TELEMETRY PIPELINE
Parsers

Parsers

The telemetry data emitted by different sources often has inconsistent information and formats, which can cause problems if data from multiple sources passes through a single pipeline. It can also be difficult to analyze and process raw, unstructured data.

Parsers address these issues by transforming your telemetry data into a predictable, structured format.

The parse processing rule transforms data in a similar way.

Overview

All pipelines include a parsers.conf file with a list of default parsers for transforming common telemetry formats, including Docker, Apache, and NGINX logs. You can also create your own parsers and add them to a pipeline's parsers file.

Parsers are applied at the source plugin level. Even though a parsers.conf file can include multiple parsers, you can only apply a single parser to each source within a pipeline.

⚠️

When a parser is applied to a source plugin, parsing operations are performed on all data ingested by that plugin. Trying to ingest data that isn't compatible with the plugin's parser will cause errors.

You can also use parsers and processing rules in tandem. File-based parsers are applied to data first, and then any processing rules are applied to the resulting parsed data.

Parser syntax

The default parsers.conf file included with each pipeline is identical to the default Fluent Bit parsers.conf file (opens in a new tab). Each parser begins with the [PARSER] header and then lists its associated key/value pairs. For example, this is the default NGINX parser:

[PARSER]
    Name   nginx
    Format regex
    Regex ^(?<remote>[^ ]*) (?<host>[^ ]*) (?<user>[^ ]*) \[(?<time>[^\]]*)\] "(?<method>\S+)(?: +(?<path>[^\"]*?)(?: +\S*)?)?" (?<code>[^ ]*) (?<size>[^ ]*)(?: "(?<referer>[^\"]*)" "(?<agent>[^\"]*)")
    Time_Key time
    Time_Format %d/%b/%Y:%H:%M:%S %z

Custom parsers

You can add new parsers or modify existing parsers in a pipeline's parsers.conf file.

Parser settings

Parsers in Chronosphere Telemetry Pipeline use the same settings as parsers in Fluent Bit. To learn more, consult the Fluent Bit parser configuration parameters (opens in a new tab) documentation.

Update parsers file

To add a custom parser to a pipeline, you'll need to update the parsers file for that pipeline.

  1. In Pipeline CLI, run the following command to return the contents of your pipeline's current parsers file:

    calyptia get pipeline_file --pipeline PIPELINE --name parsers --only-contents > parsers.conf

    Replace PIPELINE with the name of your pipeline.

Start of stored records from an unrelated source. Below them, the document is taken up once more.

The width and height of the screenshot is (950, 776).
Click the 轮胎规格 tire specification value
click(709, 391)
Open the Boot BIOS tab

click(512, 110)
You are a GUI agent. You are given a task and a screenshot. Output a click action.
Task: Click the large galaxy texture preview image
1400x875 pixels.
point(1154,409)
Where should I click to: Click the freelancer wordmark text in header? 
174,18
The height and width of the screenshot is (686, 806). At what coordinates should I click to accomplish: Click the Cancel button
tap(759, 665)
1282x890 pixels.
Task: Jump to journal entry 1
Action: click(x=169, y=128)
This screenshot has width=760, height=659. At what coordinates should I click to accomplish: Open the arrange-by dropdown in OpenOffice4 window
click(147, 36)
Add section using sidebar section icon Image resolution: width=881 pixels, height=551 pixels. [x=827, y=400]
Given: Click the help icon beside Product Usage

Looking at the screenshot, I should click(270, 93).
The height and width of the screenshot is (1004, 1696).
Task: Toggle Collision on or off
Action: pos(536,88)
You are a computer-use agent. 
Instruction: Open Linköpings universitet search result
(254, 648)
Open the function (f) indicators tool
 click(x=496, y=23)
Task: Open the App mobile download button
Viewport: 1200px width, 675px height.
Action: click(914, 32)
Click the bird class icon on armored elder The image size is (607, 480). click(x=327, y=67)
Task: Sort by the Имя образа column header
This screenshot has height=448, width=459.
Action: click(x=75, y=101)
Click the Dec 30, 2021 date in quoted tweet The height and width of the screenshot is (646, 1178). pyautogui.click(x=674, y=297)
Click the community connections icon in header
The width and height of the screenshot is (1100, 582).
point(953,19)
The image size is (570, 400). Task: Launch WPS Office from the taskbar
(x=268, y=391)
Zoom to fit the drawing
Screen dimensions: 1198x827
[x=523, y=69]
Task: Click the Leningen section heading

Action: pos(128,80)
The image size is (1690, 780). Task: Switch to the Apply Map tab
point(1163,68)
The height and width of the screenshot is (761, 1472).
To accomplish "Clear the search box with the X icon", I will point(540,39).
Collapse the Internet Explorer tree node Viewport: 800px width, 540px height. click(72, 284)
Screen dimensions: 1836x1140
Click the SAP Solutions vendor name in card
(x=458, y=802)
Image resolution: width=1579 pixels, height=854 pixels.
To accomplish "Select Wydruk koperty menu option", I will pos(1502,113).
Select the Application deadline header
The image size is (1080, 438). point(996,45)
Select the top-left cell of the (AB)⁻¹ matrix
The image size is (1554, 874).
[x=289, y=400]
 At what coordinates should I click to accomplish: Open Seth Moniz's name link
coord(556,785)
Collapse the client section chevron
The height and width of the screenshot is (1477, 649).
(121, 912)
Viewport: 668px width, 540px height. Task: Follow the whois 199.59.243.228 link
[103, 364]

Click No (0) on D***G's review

  2. Modify the contents of parsers.conf to include any custom parsers.

  3. Run the following command to replace the original parsers file with your newly modified version:

    calyptia update pipeline_file --pipeline PIPELINE --file ./parsers.conf

    Replace PIPELINE with the name of your pipeline.

Apply a parser to a source plugin

To apply a parser to a source plugin, add a parser key to the YAML entry for that plugin in your pipeline's configuration file. For example, the following snippet shows a source plugin that uses a parser named custom_parser:

my-pipeline.yaml
pipeline:
  inputs:
    - Name: forward
      parser: custom_parser
      port: "5170"
      tls.verify: on
      tls.debug: "1"
<...>

The value of parser must match the Name value of one of the entries in that pipeline's parser.conf file. For example, to use the NGINX parser shown in this guide's Syntax example, set parser to nginx.

A source plugin can only use a single parser, but you can apply a parser to each source plugin within a pipeline. Parsers operate independently between plugins; any two source plugins within the same pipeline can use different parsers or can use the same parser.